Excerpt taken from an anonymous comment left on erieaunews.blogspot.com:
During the mid-1800's, Sherman Malcolm of Blenheim got a brilliant idea to name the sandbar on which you are now sitting. He figured on combining "Erie" with "eau" part of Rondeau and the name Erieau was enthusiastically welcomed by the settlers in the area. Things began to change in 1844 when f75,000 (175,000 1844 dollars) was spent constructing piers and a lighthouse. In December of the same year Rondeau was officially declared a port of entry and its first customs officer, T. Crowyn, was appointed.
The first cottage was constructed in 1887 by Homer Turner of Chatham and that move was followed by other Chatham families shortly after. 'Me very first train steamed across the marsh into Erieau in 1895 on a rail line constructed with great difficulty by the Erie and Huron rail company. Regular excursions in the warmer months brought visitors aplenty to enjoy the modest facilities of the period. During the 1890's, a regular passenger service was also established between Cleveland and Erieau, bringing a steady flow of American visitors ... a trend that happily continues (their money is worth more than you know, but don't say anything - they think they're getting a bargain).
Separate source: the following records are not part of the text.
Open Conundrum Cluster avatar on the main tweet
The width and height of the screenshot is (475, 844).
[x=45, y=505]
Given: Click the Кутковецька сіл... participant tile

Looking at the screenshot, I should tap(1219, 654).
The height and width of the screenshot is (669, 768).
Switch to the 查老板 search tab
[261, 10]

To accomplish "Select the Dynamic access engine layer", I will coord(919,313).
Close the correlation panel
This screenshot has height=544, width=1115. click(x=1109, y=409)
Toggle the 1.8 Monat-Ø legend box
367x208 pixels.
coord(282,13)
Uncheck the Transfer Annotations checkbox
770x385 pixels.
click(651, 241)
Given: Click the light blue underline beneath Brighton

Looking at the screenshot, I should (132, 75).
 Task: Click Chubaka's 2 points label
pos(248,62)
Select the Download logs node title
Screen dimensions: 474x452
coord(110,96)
Around 1898, the Pere Marquette Company took over the Erie and Huron rail line into Erieau using it extensively as a major coal distribution port. Some of the more pessimistic locals predicted doom for the resort aspect of the village as a result of this economic shift. Their fears were unfounded however, as the area of leisure activity shifted slightly north leaving the area around the west pier to the fisherman and the mountains of coal. In fact, the coal business brought new concrete piers and a breakwater, thereby increasing the value of the harbour.
In 1902, the Erie Navigational Coal Company was formed and its first project involved thirteen acres of land being paved in concrete - no Disneyland, granted, but it was quite an undertaking for the time. The first steam-powered coal hoist was installed in 1908.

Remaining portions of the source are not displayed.